En Haïti, toute tentative de pensée lucide sur les activités et les pratiques de la mémoire collective semble conduire au trouble, à la confusion, aujourd’hui plus que jamais, malgré l’expression d’une certaine bonne foi de quelques rares intellectuels, interventionnistes opportunistes et sporadiques pour la plupart. Les vieux dictateurs paradent ! Les populistes s’égosillent ! D’éminentes voix se taisent ! Il serait temps d'obvier au plus vite ce constat du poète, consigné en 1998 dans Droits de l’homme. Utopie, Défi, Réalités. : « Liberté et justice dans l’outrance des rendez-vous manqués, les hommes lessivés par des passions fragiles et de peureuses démocraties de pierres à briquet, une tête de chat qui donne dans le Mystique » (Georges Castera fils)[[6]]url:#_ftn6 . Il n’est point défendu à un peuple de s’abreuver de ses mythes et de ses légendes : c’est sans doute sa force en temps de crise aiguë. Il n’est point interdit à un peuple de se réconcilier avec lui-même. Mais quand il se confine démesurément dans des pratiques caduques et factices, quand on le pousse malgré lui à fermer les yeux sur des modes d’injustice qui surpassent l’entendement, quand il se gave de mythes apparemment trop épuisés, des « légendes miaulantes », il risque d’être frappé à l’infini de complexe de panthéon, condamné à se fixer, à se figer, dans des bêtises du passé – « toujours recommencer » – et à se faire berner au quotidien, par sa propre histoire, aussi glorieuse soit-elle.

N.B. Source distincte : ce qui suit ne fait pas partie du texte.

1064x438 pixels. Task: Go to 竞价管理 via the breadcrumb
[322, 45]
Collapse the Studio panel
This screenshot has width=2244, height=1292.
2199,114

[[1]]url:#_ftnref1 Georges Castera fils, « La station debout », Voix de tête, Port-au-Prince, éd. Mémoire, 1996.
[[2]]url:#_ftnref2 Michel-Rolph Trouillot, Les racines historiques de l’Etat duvaliérien, Port-au-Prince, éd. Deschamps, 1986.
[[3]]url:#_ftnref3 Boisrond Tonnerre, Mémoires pour servir à l’Histoire d’Haïti, Port-au-Prince, Les éditions Fardin, 1981.
[[4]]url:#_ftnref4 Pierre Buteau, « Une mémoire en colère ». C’est le titre de la communication livrée par l’historien, à l’Atrium de Fort-de-France, le 2 mai 2001, dans le cadre d’un colloque intitulé : « Histoire et mémoire des sociétés post-esclavagistes… ou … La révolte contre l’oubli », organisé par le Comité Devoir de Mémoire Martinique, sous l’égide de Médecins du Monde.
[[5]]url:#_ftnref5 François Duvalier et Lorimer Denis, Le problème des Classes à travers l’Histoire d’Haïti, coll. « Les Griots », 1948.
[[6]]url:#_ftnref6 Georges Castera fils, « Pour constat », in Droits de l’homme. Utopie, Défi, Réalités. Les créateurs haïtiens 1948-1998. Conception-coordination Bernard Hadjadj, représentant de l’UNESCO en Haïti, 1998.